We’re excited to share that we’ve added six new reviews to Women Writers in Review (WWiR), a collection of close to 700 eighteenth- and nineteenth-century reviews, publication notices, literary histories, and other texts responding to works in Women Writers Online (WWO).
WWiR is always open access and can be used as a resource for research and teaching—or just for fun.
For those wanting to teach with the collection, we have a series of guides and assignments:
- Teaching with Women Writers in Review, a quick guide to activities introducing the WWiR collection, developed by Paschalina Minou, independent scholar; Jason M. Payton, Sam Houston State University; and Sarah Connell, Northeastern University
- “Women Writers in Review Tag Investigation Project” assignment sheet, syllabus, final report: Jason M. Payton, Sam Houston State University
- “Ways of Reading: Women Writers in Review, Word Tree, and Digital Humanities Praxis” assignment sheet and final report: Jason M. Payton, Sam Houston State University
- “The Review as a Medium for Progressive Ideas” and “Use of Women Writers in Review tags to explore the Question of Reviews and Attitudes to Gender”: Paschalina Minou, independent scholar
For an example of research with the texts in WWiR, see Sarah Connell’s Maria Edgeworth in Review, an essay that introduces the varied ways that periodicals discussed questions of national identity, literary theory, women as readers and writers, and the review and publication practices of their time.
As a fun way to introduce WWiR, we’ve included some of our favorite reviews below.
Gender Performance and Maria Edgeworth
Maria Edgeworth received contradictory reviews for her various works. She was accused of being too manly in her writing by some reviewers while others claimed she was too feminine.
In reviewing Harrington, a Tale; and Ormond, a Tale, the Edinburgh Review wrote that Edgeworth’s “female Gentleness has disabled her from representing, and perhaps from conceiving, the extent of brutal ferocity of which man’s nature is capable.” But in a review of her Tales of a Fashionable Life, Universal Magazine criticized Edgeworth for including a scene “which we should deem wholly unfit for a female pen.”
The Annual Review accused Edgeworth of treating “her own sex” with “harshness” and “injustice” in The Modern Griselda.
Surely had any male writer of this enlightened age brought so foul an accusation as that of a general propensity to envy, against the female sex, all women of generous dispositions and cultivated minds would have felt themselves justly hurt at the charge as illiberal, and unfounded; what then must be their feelings when a female, of high literary reputation, and endowed in an eminent degree with the power of pourtraying character, and revealing the human heart, wantonly and apparently without being aware of its heinousness, alludes to this odious vice as an acknowledged failing of the sex, which has the honour to reckon herself among its numbers! … Surely it is ungraceful in a woman to take arms against the liberties of the sisterhood!
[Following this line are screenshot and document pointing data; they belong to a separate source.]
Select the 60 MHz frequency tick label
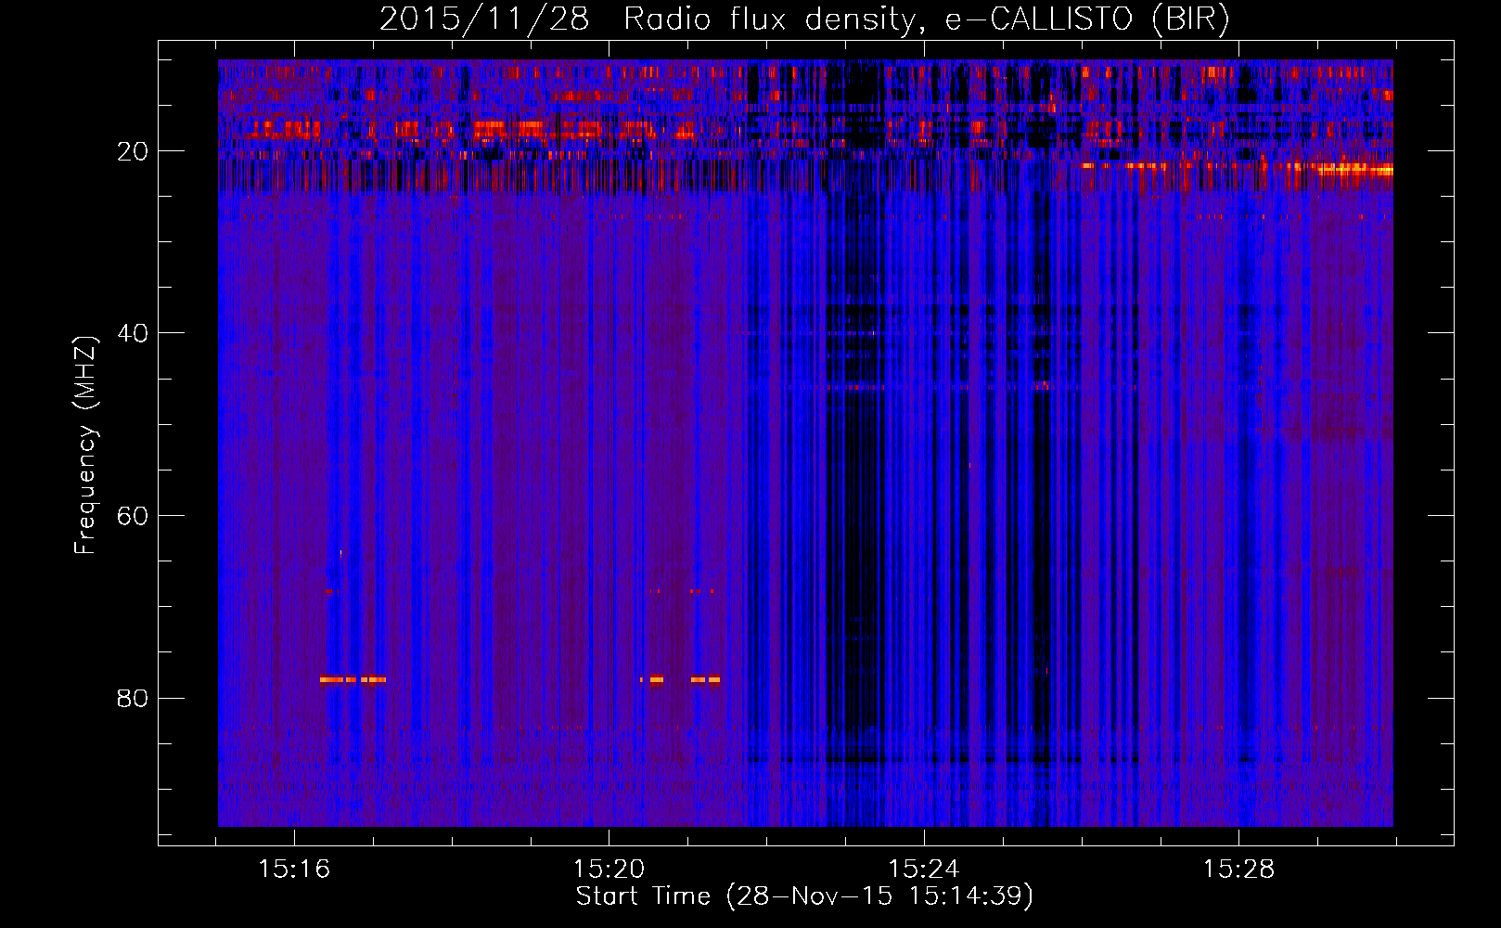The height and width of the screenshot is (928, 1501). [133, 516]
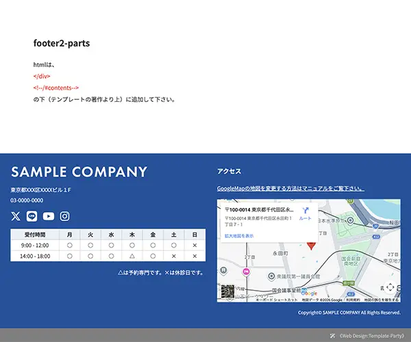Click the Google logo on the map

tap(308, 293)
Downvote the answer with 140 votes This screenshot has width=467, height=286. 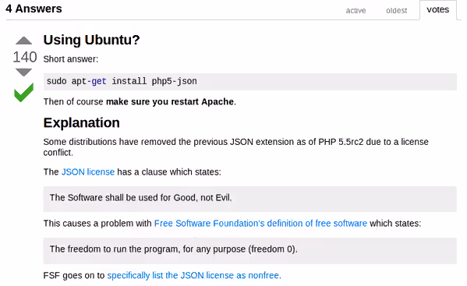[x=23, y=72]
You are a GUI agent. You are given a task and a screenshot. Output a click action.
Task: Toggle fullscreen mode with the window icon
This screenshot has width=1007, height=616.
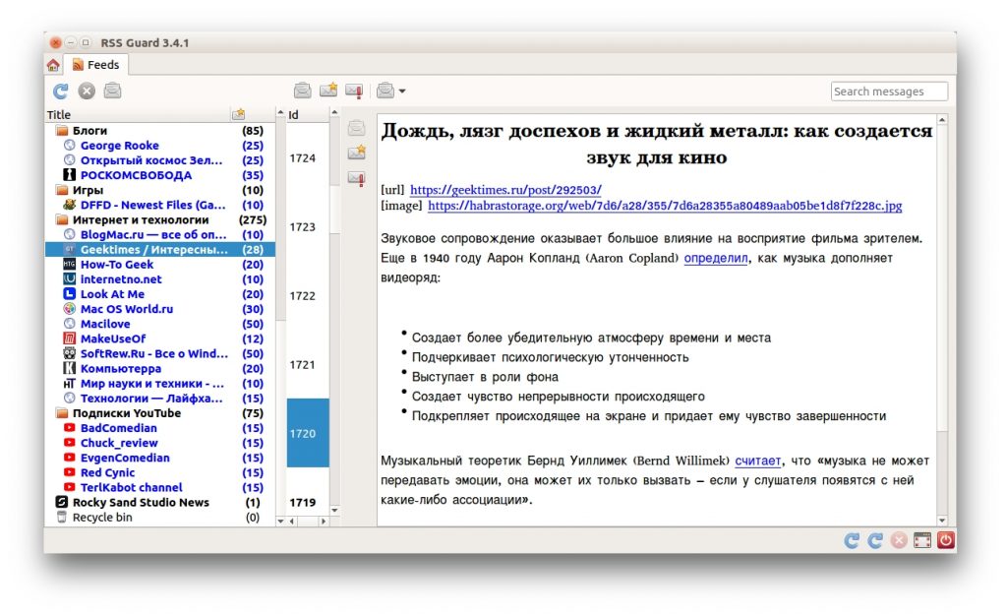click(920, 539)
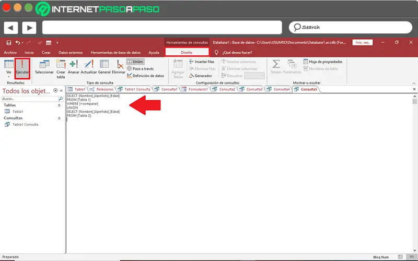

Disappointment in Phebe Gibbes
The Monthly Review offered a short but snarky review of Phebe Gibbes’ The Fruitless Repentance: or, the History of Kitty Le Fever.
The very name of Le Fever unavoidably led us to expect something tender, interesting, and affecting; but, alas! how were we disappointed! When we had laboured through these 2 Vols. we thought of Le Fever no more; and nothing but the Fruitless Repentance remained.
Criticism of Mary Robinson
The Anti-Jacobin Review affirmed their poor opinion of Mary Robinson’s writing in a review of her False Friend.
We observed, in our review of Walsingham, that while she confined herself to an exhibition of the surface of life she was not without success; but that when she attempted to dive into moral and political causes, she went far beyond her depth. We also remarked, that she excelled much more in describing feeling than intellect. The novel before us has confirmed us in the notion that we formed, that from Mrs. Robinson we may expect pathetic descriptions much more confidently than either virtuous inculcation, humorous painting, sound reasoning, or just reflection.
There are many more equally lively and illuminating reviews in the collection—we hope you enjoy exploring them!
Women Writers in Review was created as part of the Cultures of Reception project, which was generously funded by a Collaborative Research grant from the National Endowment for the Humanities: Exploring the human endeavor. Any views, findings, conclusions, or recommendations expressed in this project, do not necessarily represent those of the National Endowment for the Humanities.